Object detection is a widely studied problem in computer vision literature. While humans recognize a multitude of objects in images with little effort, machine are only now starting to correctly recognize objects in images with a good accuracy. That is due the recent breakthrough of models based on Convolutional Neural Networks (CNN) that has made recognition of hundreds class of object feasible. These models can be trained to recognize the presence or absence of pre-specified categories. In fact, companies such as Google, Facebook and Flickr are developing system for object detection in user photos. CNNs can be used also to perform scene classification, i.e. determining the type of scene or location shown in an image. However, CNN are computationally expensive, require really large labeled datasets for training and the learnt model can have a huge memory footprint. This makes this kind of model, hard to be executed in mobile environments where battery and computational resources are constrained.
In collaboration with Cynny, a Florence and Silicon Valley based startup with the mission of bringing a new user experience by exploiting use emotion and video content, we tested existing state of the art architectures on mobile CPUs. After assessing the limitations of current state of the art neural architectures in terms of high computational demand, we developed further advanced models that require less computational power (and thus battery) while retaining the same accuracy. We developed increasingly efficient and smaller neural network for the task of object recognition. We also developed an extremely fast object proposal that further reduce the burden for CPU based object detection. Some modifications follows recent achievements on CNN architecture design, where useless layers in terms of accuracy are removed in order to reduce the memory footprint and execution time.
Considering the fact that reducing the number of learnable weights affects the representation capability of the learned network, we will exploited novel learning algorithms to transfer knowledge from large slow pre-trained networks to smaller and more and efficient architectures.

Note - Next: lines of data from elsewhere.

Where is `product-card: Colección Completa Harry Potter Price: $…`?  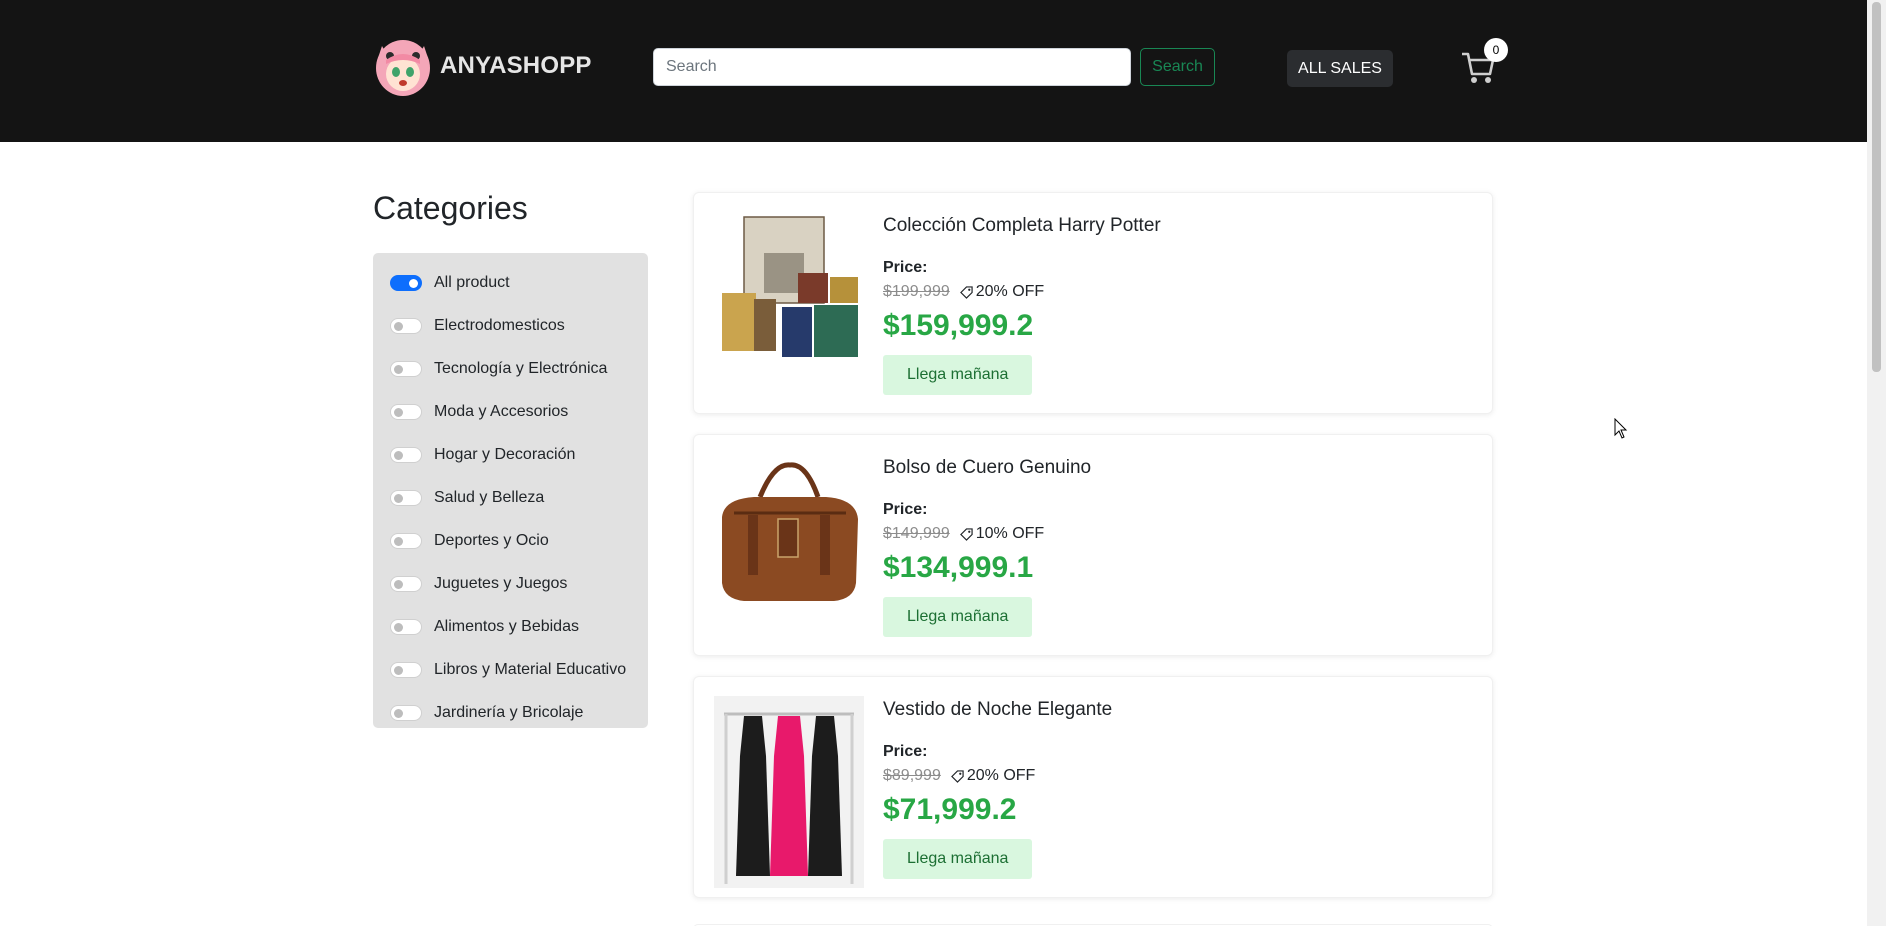 product-card: Colección Completa Harry Potter Price: $… is located at coordinates (1093, 303).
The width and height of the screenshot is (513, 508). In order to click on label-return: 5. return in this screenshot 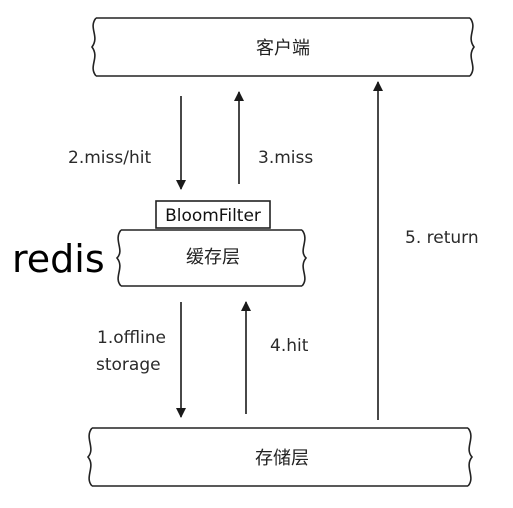, I will do `click(442, 238)`.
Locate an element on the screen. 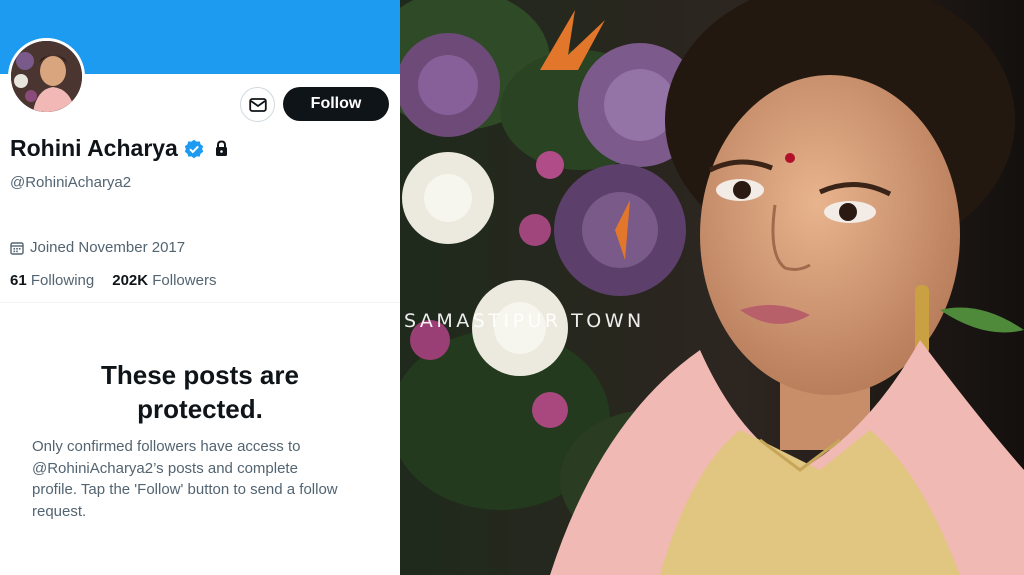 The width and height of the screenshot is (1024, 575). divider is located at coordinates (200, 302).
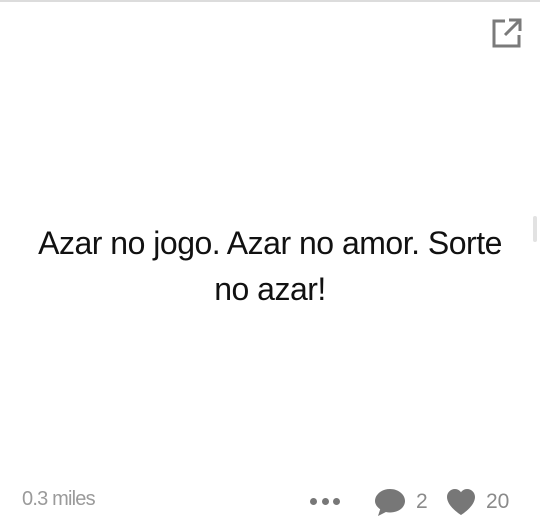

In the verification of the above reported research strategy, we used publicly available datasets and object categories for training and test. On the one hand this permitted to focus on the assessment of the architectural solutions and on the other hand it avoided dataset bias and unbalance. The networks have been trained from scratch on ILSVRC2012 (1.4 million images with 1000 categories). Fine tuning and detection experiments have been conducted on PASCAL VOC 2007.